As reported by The Cable‘s Josh Rogin, Skelton said about opposing the repeal of Don’t Ask Don’t Tell:
“What do mommas and daddies say to a seven-year-old child about this issue? I don’t know,” Skelton said. “I think it would be a family issue that would concern me the most … What they might see in their discussions among the kids.”
Read Rogin’s entire piece, but Skelton seems to be leaving the door ajar in case Obama wants to possibly trade F-35 figher engine development for Sklelton giving Don’t Ask Don’t Tell a pass.
That’s something that the kids — and their parents — ought to be a lot more disgusted by.

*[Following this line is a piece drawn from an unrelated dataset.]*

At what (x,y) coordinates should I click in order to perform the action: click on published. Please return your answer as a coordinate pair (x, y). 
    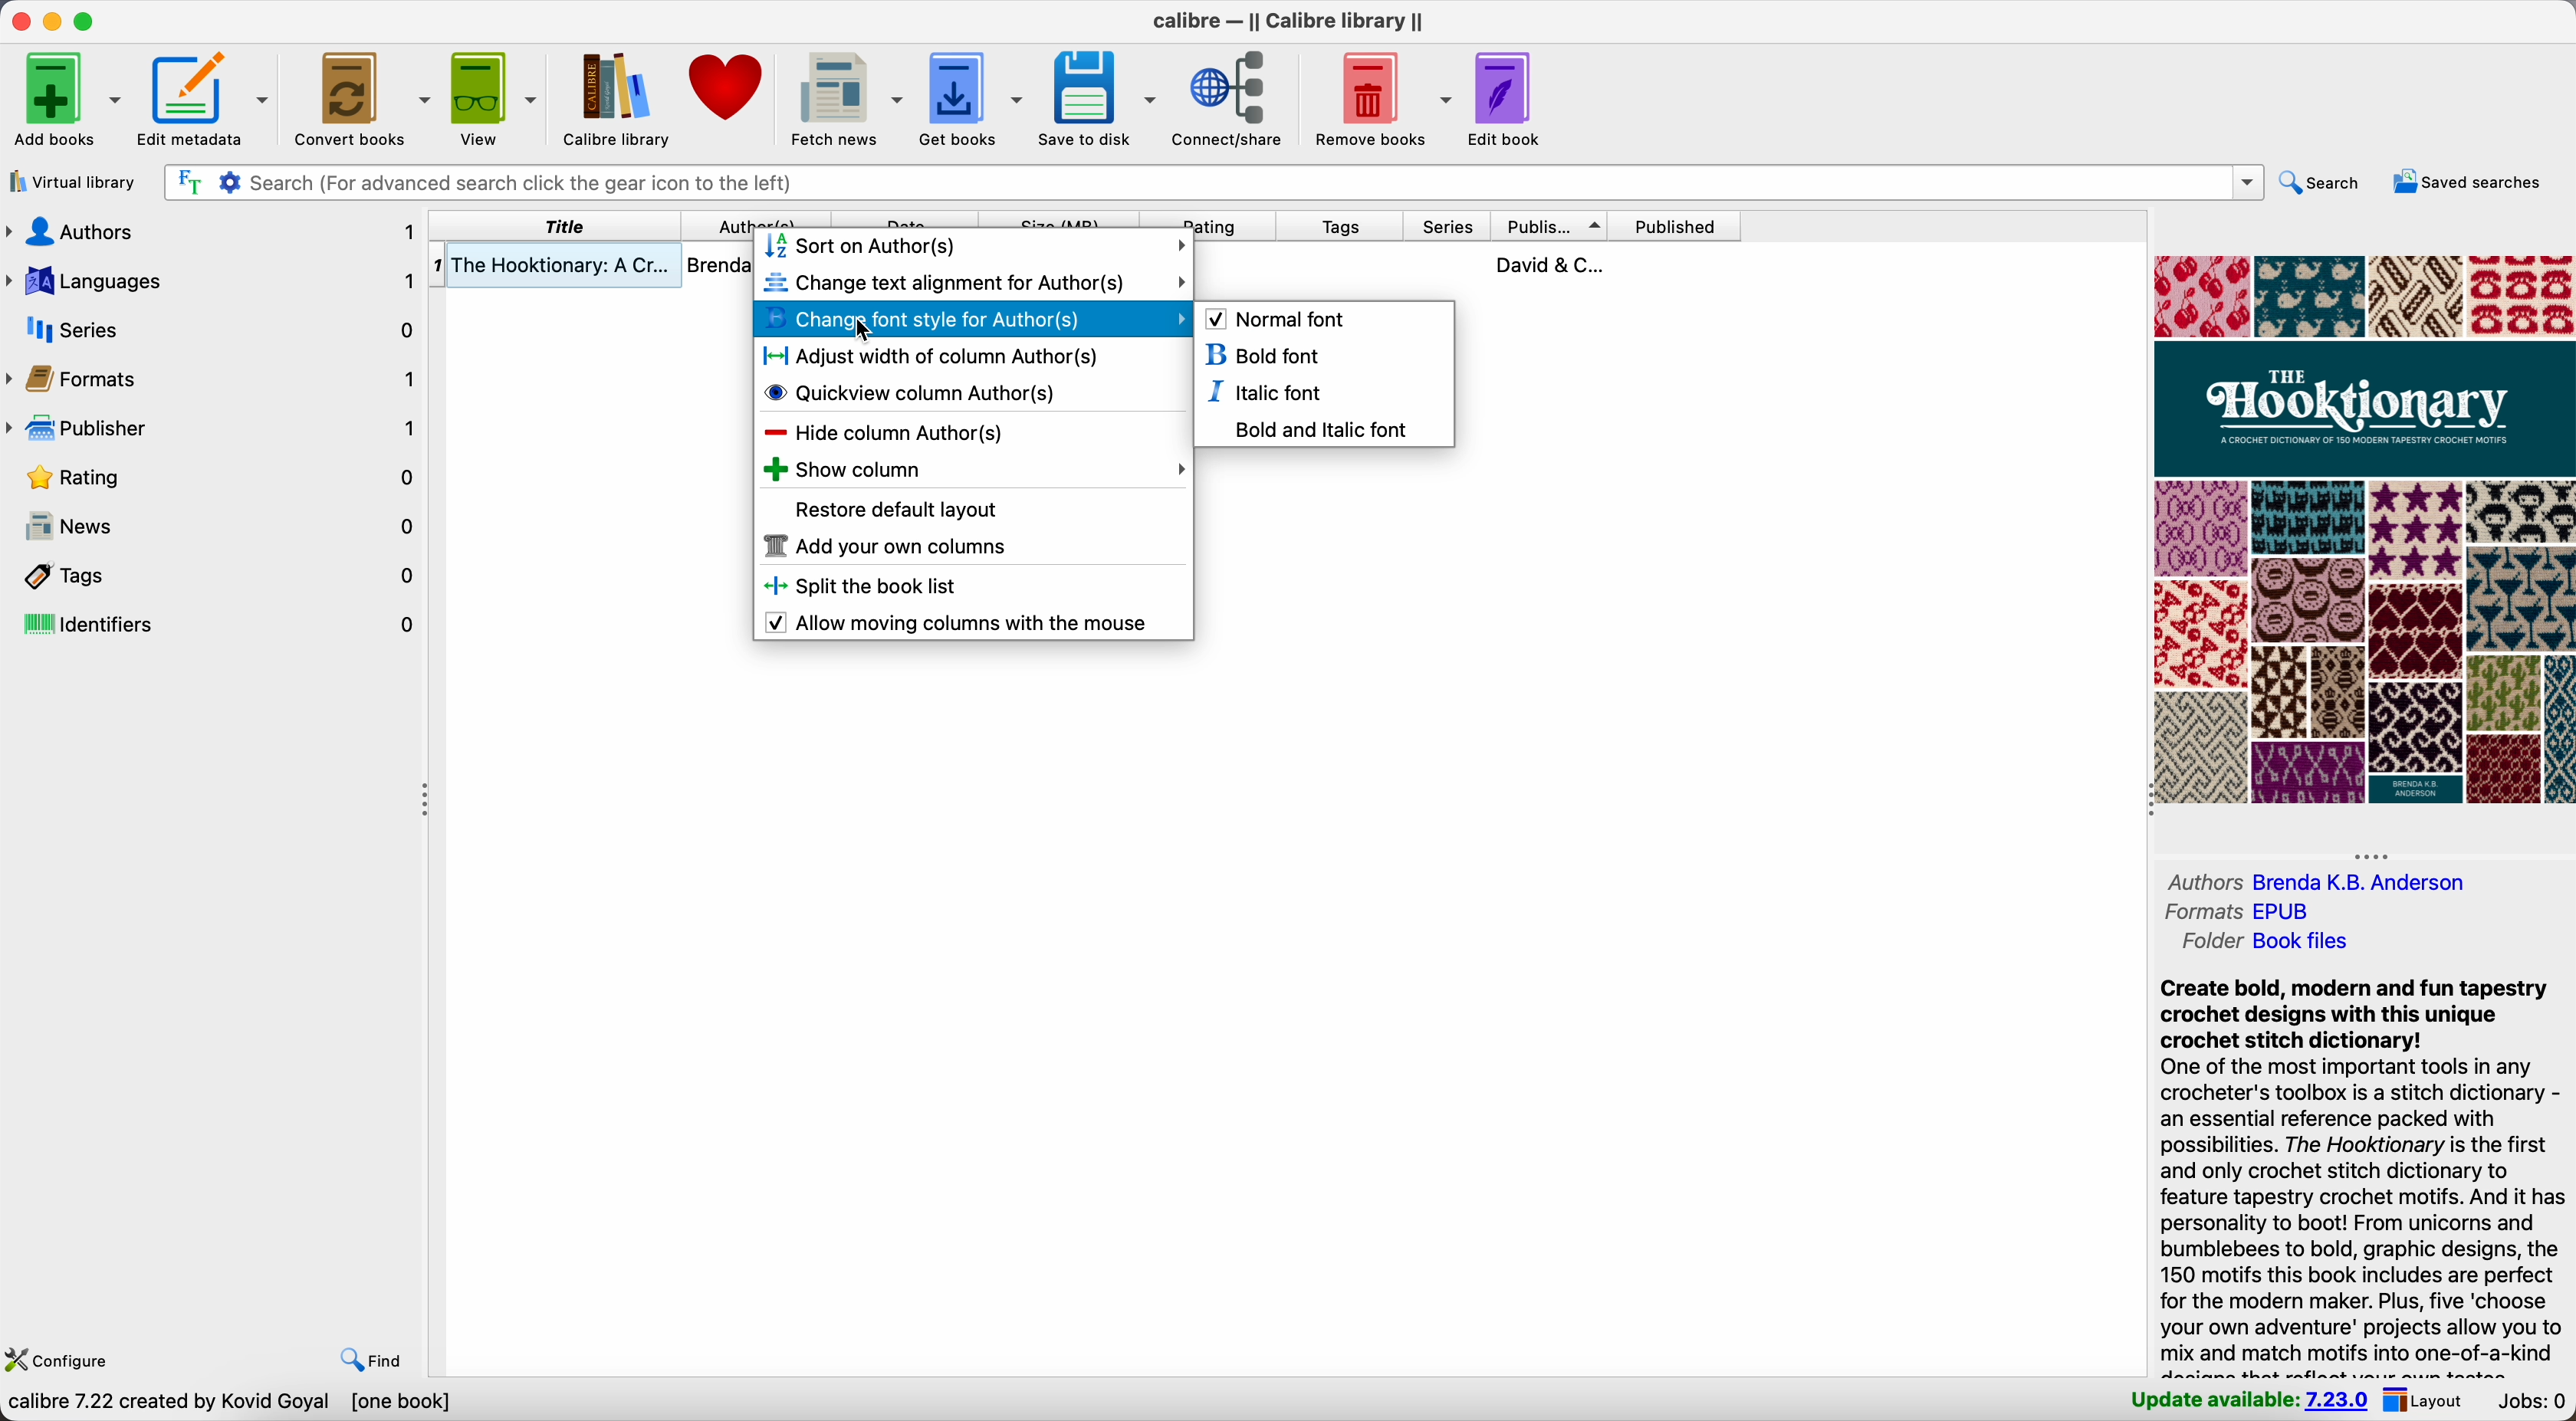
    Looking at the image, I should click on (1673, 225).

One would hope that politicians representing the American South might find it possible — eventually — to get ahead on some civil rights issue. Given the unacceptable, behavior this week of Representative Bob Etheridge, another Democratic Party opponent of Don’t Ask Don’t Repeal, in which Etheridge accosts a student on the street, I don’t have much hope of that.
Democrats need to realize that they have lurking in their own party disturbing tendencies that need to be rebuffed and checked — not respected.